Tearing down the house – 2

I’ve been purging a lot of emotions this weekend. Today, I suddenly felt very sad, jealous and I recognized a lot of self-pity.

My brother is doing better. I met up with him and my mother yesterday. And I was just… not very pleasant company. I was so resentful. I’m, honestly, quite bitter right now that my life is where it’s at. I think those are the emotions that are bothering me the most: Anger, shame, resentment, feeling underappreciated.

Why? What’s up with that?

I’ve recognized that I spent my childhood catering to my father, in order to keep him away from my mother and brother. I let him metaphorically stick his dick in me, in order to keep his tantrums to a minimum. Not that I was entirely successful, but I tried to protect my brother from his wrath. My brother once said that, if it wasn’t for me, he might not have made it..

Now that my brother is doing better, I’m somehow having the sense that my childhood assignment is over. My brother and mother are doing fine. But I am doing shitty. And I’m just so very angry about it. Right now, it feels like I sacrificed myself, my health and well-being, to buffer them as much as I could. It feels fucking unfair. I feel like a punching bag, that’s barely hanging on by a thread. I’ve done my duty. And I’m exhausted, tired and have sustained many injuries.

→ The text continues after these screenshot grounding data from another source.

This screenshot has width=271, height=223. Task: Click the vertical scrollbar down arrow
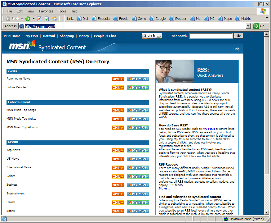266,212
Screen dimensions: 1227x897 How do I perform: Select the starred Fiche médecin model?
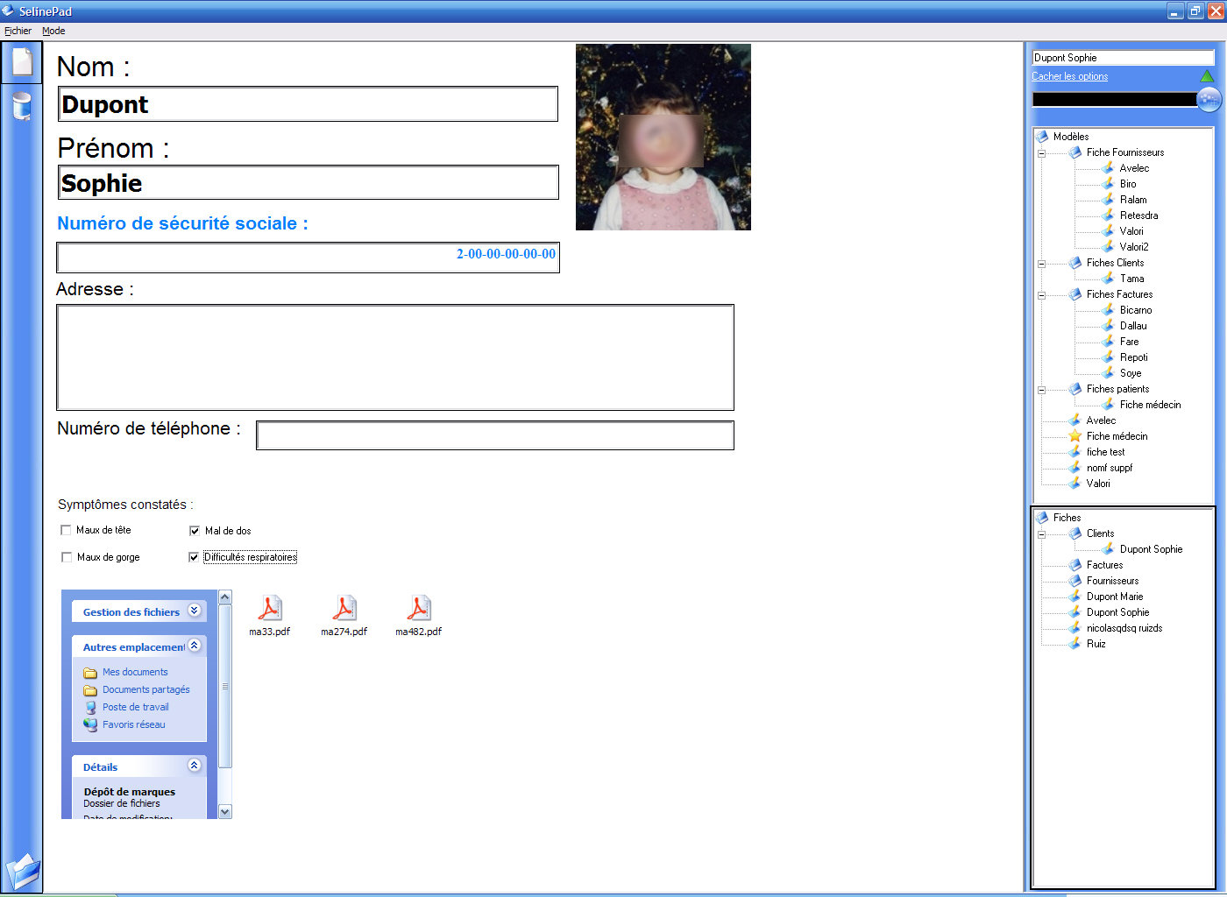(1116, 436)
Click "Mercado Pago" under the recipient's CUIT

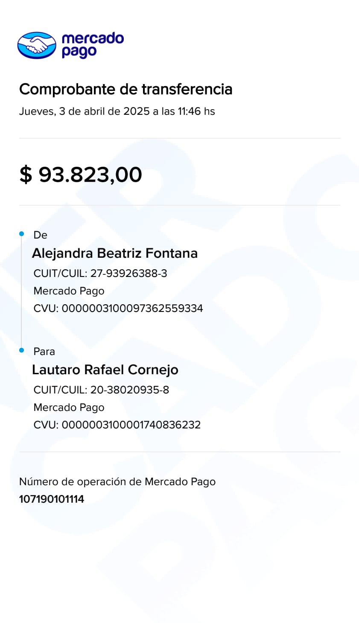tap(69, 408)
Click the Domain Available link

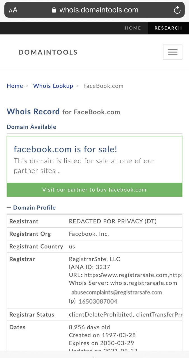(31, 127)
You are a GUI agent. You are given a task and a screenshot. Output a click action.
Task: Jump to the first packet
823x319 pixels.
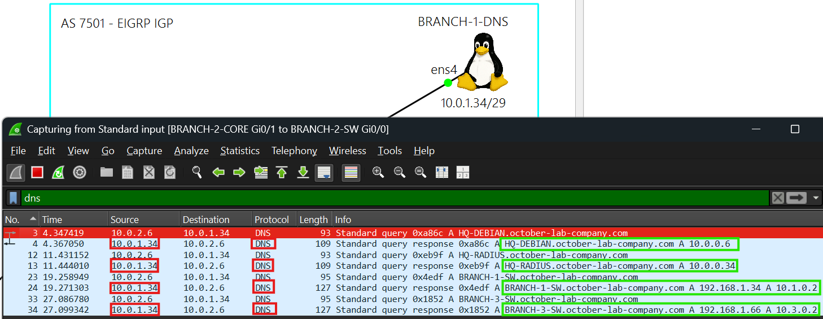point(282,173)
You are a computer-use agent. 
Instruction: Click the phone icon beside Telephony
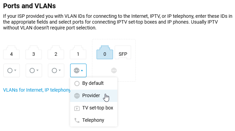point(77,120)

The worst of them is that my father succeeded in setting me up against my mother and brother. It’s a dichotomy, I know, it doesn’t make sense. I wanted to protect them, and then I started believing the lies he spewed. In my attempt to appease the narcissist, I got tangled in his web. I came too close. And he poisoned my mind. He convinced me that my mother was inadequate. He convinced me of many nasty things he said about my brother. Even though I was appalled at the poison he spewed, there is such a thing as emotional/mental contagion. He caused me to doubt myself, to never feel worthy of love and he caused me to socially self-harm by making me terrified.

I discovered yesterday that I feel blocked from having a warm relationship with my mother and brother. Something inside me was sabotaged.

I feel cheated. I feel cheated out of my own life.

You fucking bastard.

Maybe 2019 was the best thing that happened to me after all.

This is the year in which I start amputating that asshole’s tentacles from my rainforest.